Texte à lire —

On voit, dès lors, pourquoi, sauf exception, les héros de M. de Curel sont plus sympathiques que ses héroïnes. Leurs passions, non moins violentes, non moins criminelles parfois, ont quelque chose de moins strictement égoïste, de moins exclusivement destructeur. En particulier, elles ne suppriment pas chez eux la tendresse.

Sans parler de Robert de Chantemelle, qui est une âme exquise, ni même de Jean de Sancy, que son imprudent héroïsme soustrait aux influences féminines, Albert Donnat est capable, malgré tout, de cette bonté qu’ignorent Julie Renaudin, Gabrielle, Régine et Françoise de Renneval. Il est capable surtout de reconnaître une erreur, de solliciter un pardon et ne croit pas se déshonorer en laissant couler ses larmes : « Tous les mêmes, dit-il ; Maurice, moi, des gens qui contemplent de haut l’humble humanité, nous ne voyons pas ce qu’un enfant verrait… Notre œil est adapté aux choses lointaines, et ce qui frémit tout près du cœur, ce qui sanglote à l’oreille, un mur nous on sépare… Pourtant nous ne sommes pas à l’abri du chagrin. Nous avons besoin d’une poitrine contre laquelle pleurer ! Il n’est plus question d’orgueil entre nous, n’est-ce pas ? » (Nouvelle Idole.) Michel Prinson lui-même, ce forçat qui nie tout et blasphème famille, drapeau, patrie, Michel Prinson ne peut garder jusqu’au bout le masque d’impassibilité qui l’étouffe. Son besoin de tendresse fait plier son orgueil. Il s’abaisse à pleurer, à prier : « Au fond, je ne suis qu’un exilé guettant une fissure pour rentrer dans l’humanité, pareil à un chien perdu qui rôde autour des chaumières et vient, la nuit, gratter aux portes des étables. » (Le Coup d’aile.) Quelques instants plus tard, il est vrai, sa tendresse se fait impérieuse, brutale. Mais voudrait-on que le fauve devint tout d’un coup un agneau à rubans roses ? Ne voit-on pas surtout que pour cette âme orgueilleuse, à jamais en deuil de la gloire, c’est l’effort suprême et violent vers la seule consolation qui lui reste : la tendresse de son enfant retrouvée ?

Travail à faire —
A – Dans le texte à lire, à quel animal Michel Prinson se compare-t-il dans la citation tirée du Coup d'aile ?
B – Recopiez le passage du texte à lire qui commence à « On voit, dès » et se termine à « eux la tendresse. ».

Extrait des données —
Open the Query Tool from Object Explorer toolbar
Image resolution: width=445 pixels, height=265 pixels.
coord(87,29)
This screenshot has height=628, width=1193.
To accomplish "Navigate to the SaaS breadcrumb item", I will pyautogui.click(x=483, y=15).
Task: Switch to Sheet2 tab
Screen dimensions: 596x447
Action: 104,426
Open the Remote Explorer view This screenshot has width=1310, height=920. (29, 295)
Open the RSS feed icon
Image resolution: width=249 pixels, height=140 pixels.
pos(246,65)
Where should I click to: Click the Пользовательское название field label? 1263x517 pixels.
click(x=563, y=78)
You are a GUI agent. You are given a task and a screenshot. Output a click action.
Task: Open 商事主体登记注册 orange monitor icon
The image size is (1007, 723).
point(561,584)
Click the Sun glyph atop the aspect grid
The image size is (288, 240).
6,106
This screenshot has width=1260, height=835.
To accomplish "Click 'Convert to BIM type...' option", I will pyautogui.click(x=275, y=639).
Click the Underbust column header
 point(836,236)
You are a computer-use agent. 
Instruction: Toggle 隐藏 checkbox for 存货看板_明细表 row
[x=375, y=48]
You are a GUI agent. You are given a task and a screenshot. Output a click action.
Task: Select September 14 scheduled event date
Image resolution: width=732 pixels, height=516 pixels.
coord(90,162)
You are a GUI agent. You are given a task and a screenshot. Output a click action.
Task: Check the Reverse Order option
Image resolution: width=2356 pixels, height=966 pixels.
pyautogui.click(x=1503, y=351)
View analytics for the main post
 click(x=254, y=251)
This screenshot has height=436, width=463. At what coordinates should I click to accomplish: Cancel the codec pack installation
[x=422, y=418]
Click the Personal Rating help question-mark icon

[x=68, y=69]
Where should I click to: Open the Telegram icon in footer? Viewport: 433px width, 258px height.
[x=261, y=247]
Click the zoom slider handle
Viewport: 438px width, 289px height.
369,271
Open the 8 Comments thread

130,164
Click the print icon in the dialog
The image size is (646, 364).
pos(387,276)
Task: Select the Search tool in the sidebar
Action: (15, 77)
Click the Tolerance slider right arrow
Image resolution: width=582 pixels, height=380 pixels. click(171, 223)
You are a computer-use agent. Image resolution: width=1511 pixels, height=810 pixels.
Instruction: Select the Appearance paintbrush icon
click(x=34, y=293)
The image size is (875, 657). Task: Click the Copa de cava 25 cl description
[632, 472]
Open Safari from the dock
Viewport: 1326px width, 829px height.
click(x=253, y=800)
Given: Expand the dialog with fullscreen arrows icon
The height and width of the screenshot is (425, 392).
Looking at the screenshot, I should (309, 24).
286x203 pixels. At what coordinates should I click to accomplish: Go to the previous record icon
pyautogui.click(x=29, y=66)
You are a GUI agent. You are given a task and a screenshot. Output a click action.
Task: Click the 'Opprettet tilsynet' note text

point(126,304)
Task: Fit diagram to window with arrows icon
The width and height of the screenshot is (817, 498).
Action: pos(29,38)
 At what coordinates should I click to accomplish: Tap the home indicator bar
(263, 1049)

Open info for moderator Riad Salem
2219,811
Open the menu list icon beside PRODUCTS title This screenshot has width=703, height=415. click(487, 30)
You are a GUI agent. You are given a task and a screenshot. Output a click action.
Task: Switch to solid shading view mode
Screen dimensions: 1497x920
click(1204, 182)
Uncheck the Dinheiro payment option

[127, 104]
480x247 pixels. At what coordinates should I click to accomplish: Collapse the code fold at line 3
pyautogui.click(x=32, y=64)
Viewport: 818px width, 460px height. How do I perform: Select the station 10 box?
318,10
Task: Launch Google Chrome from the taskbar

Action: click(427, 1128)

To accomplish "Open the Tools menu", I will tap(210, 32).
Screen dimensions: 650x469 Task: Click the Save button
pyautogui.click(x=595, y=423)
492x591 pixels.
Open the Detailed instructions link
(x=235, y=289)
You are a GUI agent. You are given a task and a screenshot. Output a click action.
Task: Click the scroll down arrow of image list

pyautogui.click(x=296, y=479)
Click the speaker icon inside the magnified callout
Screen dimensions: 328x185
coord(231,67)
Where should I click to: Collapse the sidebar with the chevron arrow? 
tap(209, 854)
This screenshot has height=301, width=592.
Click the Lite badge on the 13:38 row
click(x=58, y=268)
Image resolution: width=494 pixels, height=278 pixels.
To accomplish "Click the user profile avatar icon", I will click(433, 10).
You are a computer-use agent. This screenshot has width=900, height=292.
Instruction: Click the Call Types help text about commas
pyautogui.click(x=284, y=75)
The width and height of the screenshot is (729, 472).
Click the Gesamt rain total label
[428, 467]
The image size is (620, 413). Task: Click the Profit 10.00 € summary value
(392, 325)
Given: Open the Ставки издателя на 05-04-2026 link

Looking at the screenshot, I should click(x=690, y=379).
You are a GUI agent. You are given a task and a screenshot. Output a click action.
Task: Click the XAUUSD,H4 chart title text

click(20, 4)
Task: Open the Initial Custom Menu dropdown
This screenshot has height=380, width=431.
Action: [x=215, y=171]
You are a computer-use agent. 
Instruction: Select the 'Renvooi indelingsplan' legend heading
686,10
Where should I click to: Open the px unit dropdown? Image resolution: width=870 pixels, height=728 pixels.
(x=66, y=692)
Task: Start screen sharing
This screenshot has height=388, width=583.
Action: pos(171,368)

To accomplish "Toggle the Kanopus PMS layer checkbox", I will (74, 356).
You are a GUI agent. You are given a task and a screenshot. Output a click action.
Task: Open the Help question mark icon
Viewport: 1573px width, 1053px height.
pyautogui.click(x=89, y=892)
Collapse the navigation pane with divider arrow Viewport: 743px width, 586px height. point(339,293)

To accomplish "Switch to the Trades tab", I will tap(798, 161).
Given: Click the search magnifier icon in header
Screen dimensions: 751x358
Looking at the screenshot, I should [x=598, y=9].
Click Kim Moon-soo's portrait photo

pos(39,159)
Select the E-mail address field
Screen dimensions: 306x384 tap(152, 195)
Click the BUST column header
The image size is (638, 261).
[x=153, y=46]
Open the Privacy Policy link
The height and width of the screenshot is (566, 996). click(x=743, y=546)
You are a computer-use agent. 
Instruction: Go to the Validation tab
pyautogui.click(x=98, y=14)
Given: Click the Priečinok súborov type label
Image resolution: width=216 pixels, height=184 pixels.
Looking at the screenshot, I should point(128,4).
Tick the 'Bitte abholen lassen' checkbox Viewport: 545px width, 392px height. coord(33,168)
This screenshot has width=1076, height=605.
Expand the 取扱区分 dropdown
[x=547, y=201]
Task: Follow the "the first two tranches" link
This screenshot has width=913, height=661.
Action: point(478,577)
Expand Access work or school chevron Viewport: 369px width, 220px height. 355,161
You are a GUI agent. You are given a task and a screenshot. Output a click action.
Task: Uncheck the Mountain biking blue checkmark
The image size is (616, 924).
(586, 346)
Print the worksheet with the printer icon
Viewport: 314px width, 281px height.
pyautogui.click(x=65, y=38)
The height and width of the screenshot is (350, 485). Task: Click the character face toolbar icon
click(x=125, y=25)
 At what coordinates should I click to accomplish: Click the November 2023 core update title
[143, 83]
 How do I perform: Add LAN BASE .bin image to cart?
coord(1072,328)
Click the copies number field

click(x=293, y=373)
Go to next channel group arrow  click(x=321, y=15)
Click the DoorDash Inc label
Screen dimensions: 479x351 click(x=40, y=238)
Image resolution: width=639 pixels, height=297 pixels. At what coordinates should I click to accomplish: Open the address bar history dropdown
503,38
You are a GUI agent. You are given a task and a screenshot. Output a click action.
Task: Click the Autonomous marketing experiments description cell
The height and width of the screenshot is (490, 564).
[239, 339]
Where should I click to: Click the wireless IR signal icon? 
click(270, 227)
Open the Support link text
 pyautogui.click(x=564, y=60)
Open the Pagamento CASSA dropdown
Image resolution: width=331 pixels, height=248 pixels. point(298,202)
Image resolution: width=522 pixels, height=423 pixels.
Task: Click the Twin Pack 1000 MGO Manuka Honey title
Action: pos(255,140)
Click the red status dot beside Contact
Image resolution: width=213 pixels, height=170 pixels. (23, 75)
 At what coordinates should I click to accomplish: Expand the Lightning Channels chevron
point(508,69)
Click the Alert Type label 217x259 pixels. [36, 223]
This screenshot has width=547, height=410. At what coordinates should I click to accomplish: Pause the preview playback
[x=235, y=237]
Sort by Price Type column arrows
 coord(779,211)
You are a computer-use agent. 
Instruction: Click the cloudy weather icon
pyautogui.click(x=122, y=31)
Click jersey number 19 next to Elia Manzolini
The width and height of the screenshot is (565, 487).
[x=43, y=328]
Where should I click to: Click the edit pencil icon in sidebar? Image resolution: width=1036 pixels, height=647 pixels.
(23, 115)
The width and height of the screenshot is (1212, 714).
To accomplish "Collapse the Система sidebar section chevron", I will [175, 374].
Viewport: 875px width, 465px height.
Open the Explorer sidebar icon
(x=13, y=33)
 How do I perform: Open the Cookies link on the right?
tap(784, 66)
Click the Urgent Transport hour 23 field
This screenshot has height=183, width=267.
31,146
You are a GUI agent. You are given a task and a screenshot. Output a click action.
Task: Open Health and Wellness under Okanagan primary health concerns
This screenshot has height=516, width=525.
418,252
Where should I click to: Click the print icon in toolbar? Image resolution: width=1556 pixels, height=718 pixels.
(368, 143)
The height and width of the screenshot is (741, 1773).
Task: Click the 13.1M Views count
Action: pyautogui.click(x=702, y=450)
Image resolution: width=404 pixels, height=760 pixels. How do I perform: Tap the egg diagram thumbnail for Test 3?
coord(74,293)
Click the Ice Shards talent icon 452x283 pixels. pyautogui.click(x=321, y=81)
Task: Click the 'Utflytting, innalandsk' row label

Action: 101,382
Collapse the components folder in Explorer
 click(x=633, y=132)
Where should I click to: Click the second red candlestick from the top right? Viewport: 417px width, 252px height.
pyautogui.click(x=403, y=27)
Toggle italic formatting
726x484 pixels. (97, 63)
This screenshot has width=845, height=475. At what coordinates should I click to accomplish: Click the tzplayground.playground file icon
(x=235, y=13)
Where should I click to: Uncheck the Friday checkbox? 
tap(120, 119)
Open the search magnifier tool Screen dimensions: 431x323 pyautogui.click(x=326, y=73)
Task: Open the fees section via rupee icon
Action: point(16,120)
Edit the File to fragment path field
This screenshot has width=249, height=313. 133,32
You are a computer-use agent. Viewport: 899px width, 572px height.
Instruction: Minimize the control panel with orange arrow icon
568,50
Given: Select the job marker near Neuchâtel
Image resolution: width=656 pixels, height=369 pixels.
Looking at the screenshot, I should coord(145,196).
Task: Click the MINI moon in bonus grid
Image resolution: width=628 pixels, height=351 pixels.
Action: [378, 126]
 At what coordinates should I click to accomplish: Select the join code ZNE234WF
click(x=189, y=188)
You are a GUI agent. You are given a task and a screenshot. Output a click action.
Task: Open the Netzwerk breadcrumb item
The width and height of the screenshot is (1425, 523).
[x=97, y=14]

Résultats par tâche —
A – À un chien perdu qui rôde autour des chaumières et vient, la nuit, gratter aux portes des étables.

B –
On voit, dès lors, pourquoi, sauf exception, les héros de M. de Curel sont plus sympathiques que ses héroïnes. Leurs passions, non moins violentes, non moins criminelles parfois, ont quelque chose de moins strictement égoïste, de moins exclusivement destructeur. En particulier, elles ne suppriment pas chez eux la tendresse.